A dare vita a Glauce, l’antagonista sentimentale di Medea e figlia di Creonte, è l’interessante voce di Désirée Giove. Il giovane e promettente soprano, ormai di casa al San Carlo dopo aver calcato più volte le sue scene come allieva dell’Accademia (percorso da poco concluso), possiede un timbro luminoso e vocalità chiara e potente che sfoggia con sicurezza e naturalezza. Protagonista nella prima metà del primo atto, colpisce il pubblico sia per l’intensità della recitazione (mite sposa che si vede crollare addosso il mondo come profeticamente aveva presagito), sia per la limpidezza e la proiezione del canto, in particolare nell’espressiva interpretazione dell’aria “O amore, vieni a me!”.
Marito di Glauce ed ex marito di Medea, oggetto della sua rabbia e causa della sua follia, Giasone è interpretato da Francesco Demuro. Il tenore offre un’ottima prova sul piano attoriale, tratteggiando un amante affettuoso e padre premuroso, sentimenti che vacillano fugacemente scacciati da un passionale ritorno di fiamma quando Medea rievoca i tempi del loro amore. Per quanto la gestione del registro più acuto, la proiezione e la tenuta vocale non si siano sempre rivelate adeguate, esse sono state compensate da un’ottima presenza scenica coniugata a una buona dose di espressività nei momenti più spiccatamente lirici.
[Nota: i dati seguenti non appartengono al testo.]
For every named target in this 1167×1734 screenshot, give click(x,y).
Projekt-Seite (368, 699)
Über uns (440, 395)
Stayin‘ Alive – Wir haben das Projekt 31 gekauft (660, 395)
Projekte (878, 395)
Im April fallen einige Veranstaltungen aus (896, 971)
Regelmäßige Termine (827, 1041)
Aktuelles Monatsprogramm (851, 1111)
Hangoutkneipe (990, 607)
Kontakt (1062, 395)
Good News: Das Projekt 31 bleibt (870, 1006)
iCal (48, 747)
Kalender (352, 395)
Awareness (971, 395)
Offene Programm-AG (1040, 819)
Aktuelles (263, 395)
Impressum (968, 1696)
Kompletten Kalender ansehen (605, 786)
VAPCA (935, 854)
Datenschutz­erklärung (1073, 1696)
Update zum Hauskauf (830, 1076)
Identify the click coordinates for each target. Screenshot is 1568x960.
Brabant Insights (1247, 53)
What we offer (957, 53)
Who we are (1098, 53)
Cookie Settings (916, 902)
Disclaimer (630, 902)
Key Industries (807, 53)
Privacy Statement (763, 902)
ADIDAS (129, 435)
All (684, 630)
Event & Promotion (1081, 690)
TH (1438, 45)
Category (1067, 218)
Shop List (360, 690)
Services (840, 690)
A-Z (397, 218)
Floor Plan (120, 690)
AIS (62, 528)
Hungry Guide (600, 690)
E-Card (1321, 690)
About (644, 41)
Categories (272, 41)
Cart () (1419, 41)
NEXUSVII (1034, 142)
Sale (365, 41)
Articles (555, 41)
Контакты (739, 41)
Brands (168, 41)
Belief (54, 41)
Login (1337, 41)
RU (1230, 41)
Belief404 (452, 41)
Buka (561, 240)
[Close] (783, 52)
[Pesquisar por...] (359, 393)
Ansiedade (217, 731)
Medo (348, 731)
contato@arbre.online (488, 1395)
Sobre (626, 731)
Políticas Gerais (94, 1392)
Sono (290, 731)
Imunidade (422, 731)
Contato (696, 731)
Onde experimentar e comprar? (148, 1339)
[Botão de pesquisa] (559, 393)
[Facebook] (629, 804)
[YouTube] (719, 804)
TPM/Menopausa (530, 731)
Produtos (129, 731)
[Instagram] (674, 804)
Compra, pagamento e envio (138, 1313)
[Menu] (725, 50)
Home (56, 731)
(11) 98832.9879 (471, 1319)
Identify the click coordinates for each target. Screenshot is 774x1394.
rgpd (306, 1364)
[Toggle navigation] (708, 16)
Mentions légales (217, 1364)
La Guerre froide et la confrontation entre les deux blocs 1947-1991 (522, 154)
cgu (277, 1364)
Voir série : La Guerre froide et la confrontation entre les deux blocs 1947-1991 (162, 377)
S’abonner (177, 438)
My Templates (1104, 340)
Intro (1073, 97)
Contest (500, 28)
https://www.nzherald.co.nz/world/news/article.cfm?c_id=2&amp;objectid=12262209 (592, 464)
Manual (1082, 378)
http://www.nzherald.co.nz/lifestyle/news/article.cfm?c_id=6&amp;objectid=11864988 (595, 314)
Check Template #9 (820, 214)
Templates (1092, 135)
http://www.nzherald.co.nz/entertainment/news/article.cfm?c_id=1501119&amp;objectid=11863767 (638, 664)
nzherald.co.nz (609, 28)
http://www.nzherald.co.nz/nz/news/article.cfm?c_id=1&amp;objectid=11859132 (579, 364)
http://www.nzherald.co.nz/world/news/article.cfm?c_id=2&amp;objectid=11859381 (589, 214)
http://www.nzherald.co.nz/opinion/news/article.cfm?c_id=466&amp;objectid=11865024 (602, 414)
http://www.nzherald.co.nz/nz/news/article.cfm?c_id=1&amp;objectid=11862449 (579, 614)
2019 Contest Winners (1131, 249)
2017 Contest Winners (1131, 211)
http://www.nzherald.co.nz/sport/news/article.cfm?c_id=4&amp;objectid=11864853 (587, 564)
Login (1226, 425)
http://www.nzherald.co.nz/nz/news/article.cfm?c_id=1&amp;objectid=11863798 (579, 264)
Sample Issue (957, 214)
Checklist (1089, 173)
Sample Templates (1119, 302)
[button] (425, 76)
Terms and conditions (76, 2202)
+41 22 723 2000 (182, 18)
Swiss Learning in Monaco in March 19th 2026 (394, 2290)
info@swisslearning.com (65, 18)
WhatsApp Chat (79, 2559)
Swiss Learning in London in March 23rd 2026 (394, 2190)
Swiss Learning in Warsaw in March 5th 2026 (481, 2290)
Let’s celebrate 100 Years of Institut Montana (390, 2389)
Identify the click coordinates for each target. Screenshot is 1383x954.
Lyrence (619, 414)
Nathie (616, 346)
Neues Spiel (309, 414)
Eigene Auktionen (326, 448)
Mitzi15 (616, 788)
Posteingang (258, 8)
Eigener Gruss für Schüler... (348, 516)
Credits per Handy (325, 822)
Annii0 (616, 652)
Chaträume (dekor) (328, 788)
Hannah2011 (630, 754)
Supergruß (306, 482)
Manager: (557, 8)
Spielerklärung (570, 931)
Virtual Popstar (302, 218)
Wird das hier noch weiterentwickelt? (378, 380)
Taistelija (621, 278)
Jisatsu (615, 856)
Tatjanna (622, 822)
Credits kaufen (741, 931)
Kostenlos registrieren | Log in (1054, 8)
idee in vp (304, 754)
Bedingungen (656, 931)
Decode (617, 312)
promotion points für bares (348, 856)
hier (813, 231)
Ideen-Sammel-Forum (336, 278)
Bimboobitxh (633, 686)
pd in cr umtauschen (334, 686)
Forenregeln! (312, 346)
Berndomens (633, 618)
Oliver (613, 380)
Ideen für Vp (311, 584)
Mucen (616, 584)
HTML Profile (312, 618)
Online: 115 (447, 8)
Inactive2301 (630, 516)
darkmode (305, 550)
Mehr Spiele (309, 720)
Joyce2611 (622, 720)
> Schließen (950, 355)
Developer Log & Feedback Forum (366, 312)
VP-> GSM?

Chiude il quintetto dei personaggi principali Creonte, cui Giorgi Manoshvili ha prestato la sua bella e potente voce. Il basso georgiano dimostra di possedere ottima emissione e controllo vocale. Il suo timbro luminoso e omogeneo e la sua presenza scenica decisamente incisiva, danno corpo e spessore al personaggio che inconsapevolmente dà il la a tutti gli orrori di cui sarà artefice Medea.
Bravissime nei panni delle due ancelle di Glauce Maria Knihnytska e Anastasiia Sagaida. Anche loro ex-allieve dell’Accademia del San Carlo, si fanno notare per presenza scenica sicura e disinvolta, e per un canto chiaro e ben proiettato. Chiude il cast un bravo Giacomo Mercaldo nei panni di Un capo della Guardia del Re.
Il coro del San Carlo, diretto da Fabrizio Cassi, al netto di qualche lieve mancanza di coesione iniziale nel primo atto, si dimostra come sempre di gran livello fornendo un’ottima prova e sorprendendo il pubblico nel finale del secondo atto dove, pur nella scomoda disposizione lungo tutto il perimetro della sala, lungi dallo scomporsi, ha invece dato il meglio di sé.
Un allestimento nel complesso molto gradevole alla vista e all’ascolto che, una volta calato giù il sipario, è stato accolto con grande entusiasmo: ai cantanti, al direttore e al regista il pubblico ha tributato una lunghissima ovazione.